> Problem to solve
All that is wanted is an exact copy of the line containing "Τρόποι Αποστολής (45, 2060)" and the lines after it, through the end of the records.

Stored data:
_ _ _ _ _ _ _

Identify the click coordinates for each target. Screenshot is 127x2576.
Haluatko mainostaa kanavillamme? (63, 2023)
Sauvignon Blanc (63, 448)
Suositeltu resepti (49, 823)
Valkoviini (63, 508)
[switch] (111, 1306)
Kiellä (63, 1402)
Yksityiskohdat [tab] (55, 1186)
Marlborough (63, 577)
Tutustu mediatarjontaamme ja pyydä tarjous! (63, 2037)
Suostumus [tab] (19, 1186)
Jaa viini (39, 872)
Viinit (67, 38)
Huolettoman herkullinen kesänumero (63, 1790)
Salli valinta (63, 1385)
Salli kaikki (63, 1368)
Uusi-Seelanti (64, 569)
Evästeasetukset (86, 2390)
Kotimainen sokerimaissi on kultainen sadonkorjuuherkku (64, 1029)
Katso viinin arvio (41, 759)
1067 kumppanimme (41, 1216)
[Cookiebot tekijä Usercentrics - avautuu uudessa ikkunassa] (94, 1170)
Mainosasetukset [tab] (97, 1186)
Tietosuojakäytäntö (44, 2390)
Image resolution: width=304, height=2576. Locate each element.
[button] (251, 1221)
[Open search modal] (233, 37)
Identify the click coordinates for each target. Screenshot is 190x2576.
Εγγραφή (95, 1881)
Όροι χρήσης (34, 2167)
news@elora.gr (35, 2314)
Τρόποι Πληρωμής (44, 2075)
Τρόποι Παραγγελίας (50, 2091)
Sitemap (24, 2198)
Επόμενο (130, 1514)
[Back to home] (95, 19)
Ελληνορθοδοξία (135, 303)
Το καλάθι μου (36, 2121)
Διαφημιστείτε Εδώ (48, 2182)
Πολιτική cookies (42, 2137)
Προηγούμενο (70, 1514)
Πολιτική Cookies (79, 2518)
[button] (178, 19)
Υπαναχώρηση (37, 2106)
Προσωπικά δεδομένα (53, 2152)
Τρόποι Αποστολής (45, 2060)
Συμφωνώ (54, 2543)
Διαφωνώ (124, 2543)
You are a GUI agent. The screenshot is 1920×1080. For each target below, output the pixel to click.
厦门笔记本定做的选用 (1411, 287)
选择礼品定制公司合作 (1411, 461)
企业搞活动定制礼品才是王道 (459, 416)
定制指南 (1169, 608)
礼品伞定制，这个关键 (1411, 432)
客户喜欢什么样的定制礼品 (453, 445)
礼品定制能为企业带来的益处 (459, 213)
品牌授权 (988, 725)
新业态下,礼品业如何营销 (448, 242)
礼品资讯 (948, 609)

_ _ _ _ _ _ _

> Task output
Τρόποι Αποστολής (45, 2060)
Συμφωνώ (54, 2543)
Διαφωνώ (124, 2543)
You are a GUI agent. The screenshot is 1920×1080. For each target below, output the pixel to click.
厦门笔记本定做的选用 (1411, 287)
选择礼品定制公司合作 (1411, 461)
企业搞活动定制礼品才是王道 (459, 416)
定制指南 (1169, 608)
礼品伞定制，这个关键 (1411, 432)
客户喜欢什么样的定制礼品 (453, 445)
礼品定制能为企业带来的益处 (459, 213)
品牌授权 (988, 725)
新业态下,礼品业如何营销 (448, 242)
礼品资讯 (948, 609)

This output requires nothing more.